Fluffy’s favorite day may be March 15th, which is National Catio Day! Many of our feline patients have individual catios or cat enclosures. This is a purrfect way to indulge your pet’s taste for adventure while keeping her safe. In this article, a local Galloway, OH veterinarian discusses Fluffy’s catio.

What Exactly Is A Catio?

Catio is derived from the words ‘cat’ and ‘patio’. The goal is to provide Fluffy with a contained environment while still incorporating elements of the Great Outdoors. 

This provides your pet with a safe space to do her favorite hobbies, which include napping, watching birds and squirrels (and occasionally making little clicking noises), reclining in the sun, meditating, and judging you.
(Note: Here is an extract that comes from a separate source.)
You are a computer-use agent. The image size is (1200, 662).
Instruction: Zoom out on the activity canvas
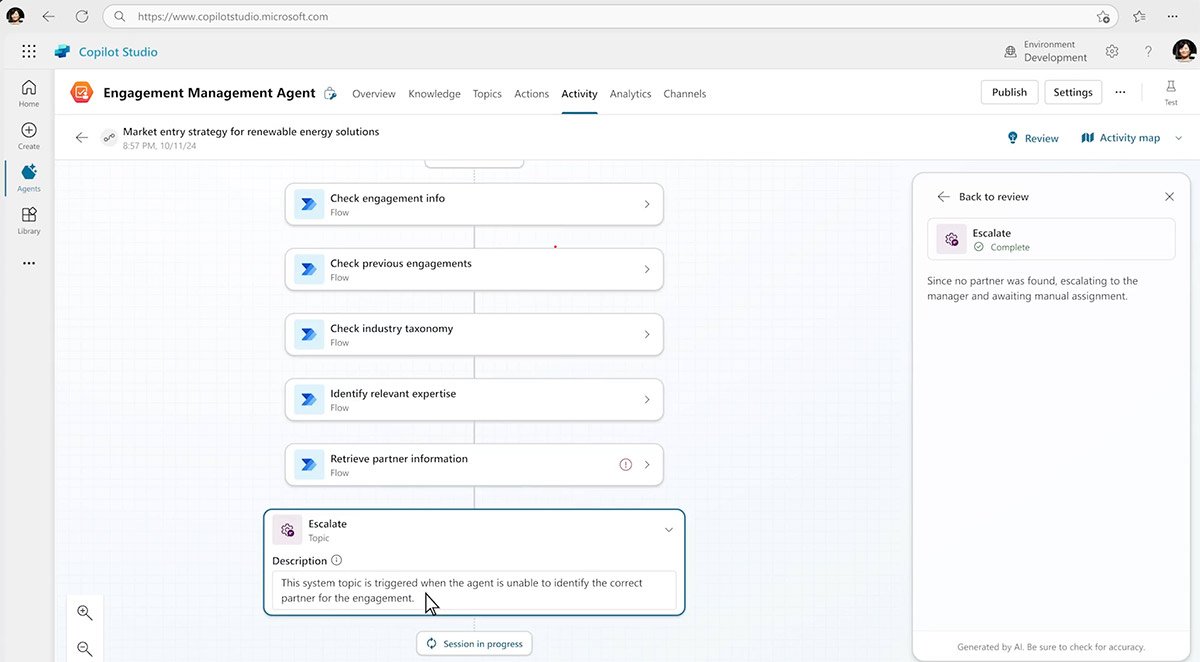pos(85,648)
Are Kitties Happy on Catios?

Many kittens adore them! While we can’t formally poll our feline patients on this topic, we’re confident the answer would be unanimous, or close to it.

Where Should I Place My Catio?

Wherever you like! A screened or enclosed porch or patio is an excellent choice, but these are far from the only options. You can also use a sunroom, a spare room, a loft, or a sunny corner!

Why Should I Create a Catio?

Perhaps the question here is why not? Keep in mind that you do not have to give up your space. Fluffy will not mind if you set up some comfortable furniture for yourself. The idea is to provide your pet with a place where she may experience nature, preferably while enjoying a nice view.

What Are The Benefits Of Catios? 

Offering your cat mental stimulation! Kitties can spend hours sunbathing, snoozing, and meditating. They also enjoy spying on the surrounding fauna and daydreaming about hunting. That can go a long way toward keeping your feline companion content and entertained. Your pet’s mental and emotional wellness are just as important as her bodily well-being.

A catio gives your beloved buddy the best of both worlds. She’ll be able to enjoy some sunlight and watch birds and squirrels while remaining safe and sound indoors. 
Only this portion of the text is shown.